(Pixel coordinate grounding data)

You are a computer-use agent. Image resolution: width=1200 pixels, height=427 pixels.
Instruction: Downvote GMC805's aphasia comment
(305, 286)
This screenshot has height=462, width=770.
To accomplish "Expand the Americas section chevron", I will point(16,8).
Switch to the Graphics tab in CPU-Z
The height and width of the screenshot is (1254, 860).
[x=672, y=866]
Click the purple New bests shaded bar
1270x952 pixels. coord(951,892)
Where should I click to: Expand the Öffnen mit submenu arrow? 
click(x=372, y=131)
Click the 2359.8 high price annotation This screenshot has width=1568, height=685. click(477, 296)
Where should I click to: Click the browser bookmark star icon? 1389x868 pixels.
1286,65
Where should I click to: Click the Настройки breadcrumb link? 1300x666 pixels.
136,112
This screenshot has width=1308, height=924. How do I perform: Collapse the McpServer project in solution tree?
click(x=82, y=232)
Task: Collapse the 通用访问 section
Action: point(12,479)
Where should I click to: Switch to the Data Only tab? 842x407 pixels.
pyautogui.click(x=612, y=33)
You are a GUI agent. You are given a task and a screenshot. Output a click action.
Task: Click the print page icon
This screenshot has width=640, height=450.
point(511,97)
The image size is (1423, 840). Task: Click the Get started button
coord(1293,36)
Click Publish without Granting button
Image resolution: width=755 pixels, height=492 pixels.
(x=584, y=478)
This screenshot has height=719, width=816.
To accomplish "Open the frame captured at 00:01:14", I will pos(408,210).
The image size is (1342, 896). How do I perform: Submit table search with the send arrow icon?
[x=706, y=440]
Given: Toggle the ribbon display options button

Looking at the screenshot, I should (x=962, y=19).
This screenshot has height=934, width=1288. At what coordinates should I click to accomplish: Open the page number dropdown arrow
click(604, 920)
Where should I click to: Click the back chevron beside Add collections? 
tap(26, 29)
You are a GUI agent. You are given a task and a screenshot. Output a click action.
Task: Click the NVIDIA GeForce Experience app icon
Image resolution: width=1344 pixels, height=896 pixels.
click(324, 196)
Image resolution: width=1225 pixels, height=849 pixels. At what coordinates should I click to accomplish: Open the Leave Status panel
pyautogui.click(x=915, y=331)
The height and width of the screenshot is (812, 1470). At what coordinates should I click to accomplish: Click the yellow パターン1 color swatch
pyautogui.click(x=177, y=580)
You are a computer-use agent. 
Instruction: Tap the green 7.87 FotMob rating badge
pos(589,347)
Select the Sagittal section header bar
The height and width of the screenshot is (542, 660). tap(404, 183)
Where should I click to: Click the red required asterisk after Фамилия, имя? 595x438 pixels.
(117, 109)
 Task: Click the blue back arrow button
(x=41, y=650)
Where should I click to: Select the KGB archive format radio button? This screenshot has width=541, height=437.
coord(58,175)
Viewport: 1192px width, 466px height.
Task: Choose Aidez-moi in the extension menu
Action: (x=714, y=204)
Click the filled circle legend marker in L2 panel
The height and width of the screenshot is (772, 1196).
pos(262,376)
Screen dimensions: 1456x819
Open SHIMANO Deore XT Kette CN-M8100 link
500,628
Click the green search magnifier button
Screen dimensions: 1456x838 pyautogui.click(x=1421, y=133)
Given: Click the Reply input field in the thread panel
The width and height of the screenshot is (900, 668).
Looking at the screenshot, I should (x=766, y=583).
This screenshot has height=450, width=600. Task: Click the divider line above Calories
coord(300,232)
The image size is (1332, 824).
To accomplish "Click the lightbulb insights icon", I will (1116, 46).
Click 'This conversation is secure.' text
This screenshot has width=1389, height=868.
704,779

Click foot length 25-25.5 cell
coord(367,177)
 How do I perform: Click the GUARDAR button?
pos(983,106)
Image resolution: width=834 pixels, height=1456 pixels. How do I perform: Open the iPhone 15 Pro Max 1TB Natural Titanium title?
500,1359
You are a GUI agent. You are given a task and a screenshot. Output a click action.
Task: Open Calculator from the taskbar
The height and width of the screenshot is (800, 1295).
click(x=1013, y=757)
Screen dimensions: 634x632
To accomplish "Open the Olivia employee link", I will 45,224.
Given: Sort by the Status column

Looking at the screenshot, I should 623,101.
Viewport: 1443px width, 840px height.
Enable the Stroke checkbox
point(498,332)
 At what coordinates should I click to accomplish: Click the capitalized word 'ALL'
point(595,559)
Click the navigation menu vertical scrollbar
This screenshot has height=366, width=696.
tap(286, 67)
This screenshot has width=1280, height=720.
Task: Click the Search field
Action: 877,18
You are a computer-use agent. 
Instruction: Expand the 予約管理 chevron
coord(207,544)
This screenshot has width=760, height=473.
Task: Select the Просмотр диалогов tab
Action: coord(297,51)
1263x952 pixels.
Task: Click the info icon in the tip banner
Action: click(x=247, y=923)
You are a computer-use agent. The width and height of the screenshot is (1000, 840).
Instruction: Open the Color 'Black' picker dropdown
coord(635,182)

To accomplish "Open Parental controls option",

Task details: Above are the records; repeat exactly the lines from the one holding "This screenshot has height=450, width=600." down to the one holding "Screen dimensions: 634x632", end lines included.

Response to the exercise:
This screenshot has height=450, width=600. Task: Click the divider line above Calories
coord(300,232)
The image size is (1332, 824).
To accomplish "Click the lightbulb insights icon", I will (1116, 46).
Click 'This conversation is secure.' text
This screenshot has width=1389, height=868.
704,779

Click foot length 25-25.5 cell
coord(367,177)
 How do I perform: Click the GUARDAR button?
pos(983,106)
Image resolution: width=834 pixels, height=1456 pixels. How do I perform: Open the iPhone 15 Pro Max 1TB Natural Titanium title?
500,1359
You are a GUI agent. You are given a task and a screenshot. Output a click action.
Task: Open Calculator from the taskbar
The height and width of the screenshot is (800, 1295).
click(x=1013, y=757)
Screen dimensions: 634x632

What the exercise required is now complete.